In [61]:
import pandas as pd
import re
import numpy as np
import string
from textstat.textstat import textstat
from textblob import TextBlob
from nltk.tag import pos_tag
from nltk.tokenize import word_tokenize
from nltk import word_tokenize
from nltk.stem import PorterStemmer
from sklearn.model_selection import train_test_split
from sklearn.feature_extraction.text import CountVectorizer
from sklearn.linear_model import LogisticRegression
from sklearn.metrics import classification_report
from sklearn.model_selection import StratifiedKFold, train_test_split, GridSearchCV
from sklearn.svm import LinearSVC, SVC
from sklearn.ensemble import RandomForestClassifier
from sklearn.ensemble import GradientBoostingClassifier
from sklearn.feature_selection import SelectFromModel
from sklearn.feature_extraction.text import TfidfVectorizer
from sklearn.externals import joblib

%matplotlib inline

In [33]:
class PorterTokenizer(object):
    """Custom PorterTokenizer for TfidfVectorizer"""

    def __init__(self):
        self.stemmer = PorterStemmer()

    def __call__(self, doc):
        translate_table = dict((ord(char), None) for char in string.punctuation)
        return [self.stemmer.stem(t) for t in word_tokenize(doc.translate(translate_table))]

class Vectorizer(object):
    """Vecotizer wrapper for sklearn TfidfVectorizer.
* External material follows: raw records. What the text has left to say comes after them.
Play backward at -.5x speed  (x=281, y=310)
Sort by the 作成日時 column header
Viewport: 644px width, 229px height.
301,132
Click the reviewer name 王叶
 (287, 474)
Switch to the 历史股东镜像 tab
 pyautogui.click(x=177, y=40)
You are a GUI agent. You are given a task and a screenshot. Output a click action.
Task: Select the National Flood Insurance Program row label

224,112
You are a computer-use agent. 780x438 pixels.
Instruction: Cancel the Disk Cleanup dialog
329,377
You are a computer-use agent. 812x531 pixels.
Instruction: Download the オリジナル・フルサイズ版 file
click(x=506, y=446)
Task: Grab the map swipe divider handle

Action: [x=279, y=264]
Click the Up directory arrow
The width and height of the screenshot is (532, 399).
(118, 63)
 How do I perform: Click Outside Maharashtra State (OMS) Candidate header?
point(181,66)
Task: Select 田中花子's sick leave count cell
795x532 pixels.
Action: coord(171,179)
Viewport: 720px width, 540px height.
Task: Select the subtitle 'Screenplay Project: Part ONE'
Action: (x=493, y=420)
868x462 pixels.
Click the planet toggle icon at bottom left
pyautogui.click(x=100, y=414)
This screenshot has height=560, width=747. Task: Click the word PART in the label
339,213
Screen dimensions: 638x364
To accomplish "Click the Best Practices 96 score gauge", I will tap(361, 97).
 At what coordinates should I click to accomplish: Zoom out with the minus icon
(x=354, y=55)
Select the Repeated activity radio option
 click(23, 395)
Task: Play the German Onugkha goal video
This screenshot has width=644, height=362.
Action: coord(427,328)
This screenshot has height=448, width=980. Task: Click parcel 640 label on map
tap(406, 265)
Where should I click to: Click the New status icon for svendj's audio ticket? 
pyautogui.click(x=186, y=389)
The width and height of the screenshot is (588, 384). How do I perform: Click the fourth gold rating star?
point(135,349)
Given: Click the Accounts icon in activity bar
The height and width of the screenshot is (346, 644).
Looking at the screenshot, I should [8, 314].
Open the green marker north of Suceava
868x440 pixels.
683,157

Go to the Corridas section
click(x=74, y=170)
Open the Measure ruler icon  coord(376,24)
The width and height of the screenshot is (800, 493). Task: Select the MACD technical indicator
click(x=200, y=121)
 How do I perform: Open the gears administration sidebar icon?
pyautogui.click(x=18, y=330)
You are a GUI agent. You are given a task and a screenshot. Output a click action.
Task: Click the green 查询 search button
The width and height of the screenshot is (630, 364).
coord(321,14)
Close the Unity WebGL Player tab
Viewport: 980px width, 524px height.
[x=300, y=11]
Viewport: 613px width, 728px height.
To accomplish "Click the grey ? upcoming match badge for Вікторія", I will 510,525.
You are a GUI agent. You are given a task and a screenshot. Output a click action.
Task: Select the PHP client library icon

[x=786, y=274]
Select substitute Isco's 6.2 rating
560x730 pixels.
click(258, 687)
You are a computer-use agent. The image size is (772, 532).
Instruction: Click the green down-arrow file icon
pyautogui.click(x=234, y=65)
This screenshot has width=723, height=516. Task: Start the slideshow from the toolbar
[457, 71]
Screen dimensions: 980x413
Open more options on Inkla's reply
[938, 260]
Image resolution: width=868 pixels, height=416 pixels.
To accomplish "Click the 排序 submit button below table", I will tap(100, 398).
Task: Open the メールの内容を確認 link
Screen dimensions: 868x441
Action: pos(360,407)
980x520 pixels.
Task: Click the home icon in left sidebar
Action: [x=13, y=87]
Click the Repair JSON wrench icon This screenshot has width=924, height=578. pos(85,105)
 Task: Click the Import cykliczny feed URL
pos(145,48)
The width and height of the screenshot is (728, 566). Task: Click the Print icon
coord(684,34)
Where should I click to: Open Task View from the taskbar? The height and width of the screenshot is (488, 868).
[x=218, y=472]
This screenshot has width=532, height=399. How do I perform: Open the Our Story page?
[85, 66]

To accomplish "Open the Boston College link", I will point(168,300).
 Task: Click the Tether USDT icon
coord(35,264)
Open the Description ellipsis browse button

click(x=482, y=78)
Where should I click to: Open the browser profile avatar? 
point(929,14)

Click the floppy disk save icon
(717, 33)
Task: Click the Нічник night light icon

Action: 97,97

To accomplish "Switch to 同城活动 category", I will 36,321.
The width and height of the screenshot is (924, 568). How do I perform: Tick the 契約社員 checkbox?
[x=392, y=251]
    Allows passing of custom tokenizer

    TODO: add more custom tokenizers"""

    def __init__(self,
                 tokenizer=None,
                 encoding='utf-8',
                 stop_words='english',
                 min_df=1,
                 ngram_range=None):
        self.tokenizers = {'porter': PorterTokenizer()}
        self.vectorizer = TfidfVectorizer(tokenizer=self.tokenizers[tokenizer],
                                          encoding=encoding,
                                          stop_words=stop_words,
                                          min_df=min_df,
                                          ngram_range=ngram_range)

    def fit(self, X):
        self.vectorizer.fit(X)
        return self

    def fit_transform(self, X):
        return self.vectorizer.fit_transform(X)

    def transform(self, X):
        return self.vectorizer.transform(x)

In [62]:
# feature extraction
def remove_handles(content):
    return ' '.join(re.sub("(@[A-Za-z0-9]+)"," ",content).split())

def count_handles(content):
    return len(re.findall("(@[A-Za-z0-9]+)",content))

def bool_handles(content):
    match = re.search("(@[A-Za-z0-9]+)", content)
    if match:
        return 1
    else: return 0

def count_hashtags(content):
    return len(re.findall("(#[A-Za-z0-9]+)",content))

def bool_hashtags(content):
    match = re.search("(#[A-Za-z0-9]+)", content)
    if match:
        return 1
    else: return 0

def is_retweet(content):
    return int("RT " in content)

def has_url(content):
    return int("https://" in content or "http://" in content)

def build_POS_list(content):
    content = content.decode('latin-1')
    return ' '.join([item[1] for item in pos_tag(word_tokenize(content))])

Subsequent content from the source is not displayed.